Information given:
**********
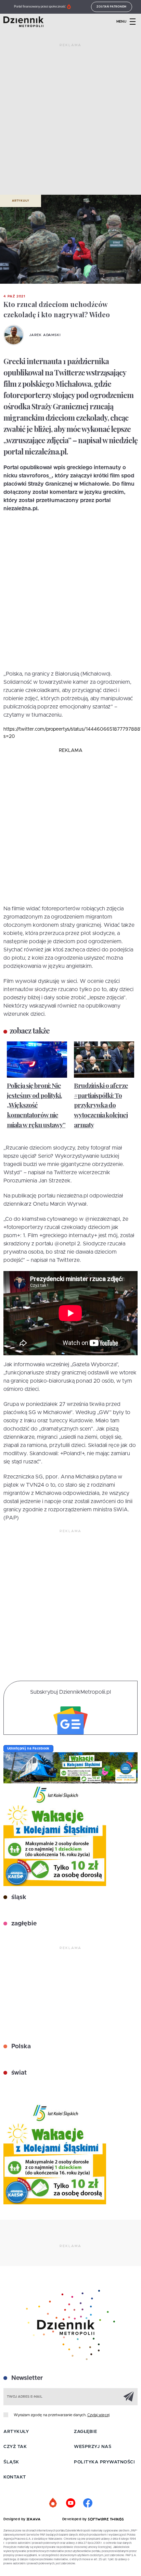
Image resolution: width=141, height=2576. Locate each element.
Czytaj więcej (98, 2415)
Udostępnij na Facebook (28, 1748)
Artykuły (20, 201)
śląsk (18, 1897)
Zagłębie (85, 2432)
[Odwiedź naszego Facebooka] (87, 2503)
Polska (20, 2046)
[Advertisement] (70, 121)
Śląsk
**********
Without the pictures, print the whole listing exactly as given.

Image resolution: width=141, height=2576. Locate each element.
Czytaj więcej (98, 2415)
Udostępnij na Facebook (28, 1748)
Artykuły (20, 201)
śląsk (18, 1897)
Zagłębie (85, 2432)
[Odwiedź naszego Facebooka] (87, 2503)
Polska (20, 2046)
[Advertisement] (70, 121)
Śląsk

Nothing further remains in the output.